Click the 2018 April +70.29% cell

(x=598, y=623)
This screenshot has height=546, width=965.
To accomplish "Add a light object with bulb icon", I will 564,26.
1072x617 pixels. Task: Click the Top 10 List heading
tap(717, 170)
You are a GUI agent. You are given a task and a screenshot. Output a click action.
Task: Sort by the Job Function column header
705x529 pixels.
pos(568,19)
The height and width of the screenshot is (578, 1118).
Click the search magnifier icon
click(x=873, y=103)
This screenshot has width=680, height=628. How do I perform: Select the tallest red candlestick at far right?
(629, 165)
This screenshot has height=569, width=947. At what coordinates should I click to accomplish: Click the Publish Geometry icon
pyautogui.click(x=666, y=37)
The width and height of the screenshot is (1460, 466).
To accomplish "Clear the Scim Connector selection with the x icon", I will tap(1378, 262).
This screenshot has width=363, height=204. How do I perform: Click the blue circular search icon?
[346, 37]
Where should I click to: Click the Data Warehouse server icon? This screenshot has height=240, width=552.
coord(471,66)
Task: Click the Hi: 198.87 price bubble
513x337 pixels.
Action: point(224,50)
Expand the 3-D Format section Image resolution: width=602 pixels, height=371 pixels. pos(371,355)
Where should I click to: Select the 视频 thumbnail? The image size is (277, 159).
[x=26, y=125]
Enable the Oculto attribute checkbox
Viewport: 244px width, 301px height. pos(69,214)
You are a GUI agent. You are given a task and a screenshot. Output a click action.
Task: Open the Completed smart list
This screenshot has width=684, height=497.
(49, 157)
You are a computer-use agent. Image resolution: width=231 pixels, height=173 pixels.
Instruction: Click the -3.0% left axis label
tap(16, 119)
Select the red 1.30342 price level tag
........
AIM OF THE EXERCISE: Would you please reproduce the entries above word for word?

RESPONSE:
Click the 2018 April +70.29% cell

(x=598, y=623)
This screenshot has height=546, width=965.
To accomplish "Add a light object with bulb icon", I will 564,26.
1072x617 pixels. Task: Click the Top 10 List heading
tap(717, 170)
You are a GUI agent. You are given a task and a screenshot. Output a click action.
Task: Sort by the Job Function column header
705x529 pixels.
pos(568,19)
The height and width of the screenshot is (578, 1118).
Click the search magnifier icon
click(x=873, y=103)
This screenshot has width=680, height=628. How do I perform: Select the tallest red candlestick at far right?
(629, 165)
This screenshot has height=569, width=947. At what coordinates should I click to accomplish: Click the Publish Geometry icon
pyautogui.click(x=666, y=37)
The width and height of the screenshot is (1460, 466).
To accomplish "Clear the Scim Connector selection with the x icon", I will tap(1378, 262).
This screenshot has width=363, height=204. How do I perform: Click the blue circular search icon?
[346, 37]
Where should I click to: Click the Data Warehouse server icon? This screenshot has height=240, width=552.
coord(471,66)
Task: Click the Hi: 198.87 price bubble
513x337 pixels.
Action: point(224,50)
Expand the 3-D Format section Image resolution: width=602 pixels, height=371 pixels. pos(371,355)
Where should I click to: Select the 视频 thumbnail? The image size is (277, 159).
[x=26, y=125]
Enable the Oculto attribute checkbox
Viewport: 244px width, 301px height. pos(69,214)
You are a GUI agent. You are given a task and a screenshot. Output a click action.
Task: Open the Completed smart list
This screenshot has width=684, height=497.
(49, 157)
You are a computer-use agent. Image resolution: width=231 pixels, height=173 pixels.
Instruction: Click the -3.0% left axis label
tap(16, 119)
Select the red 1.30342 price level tag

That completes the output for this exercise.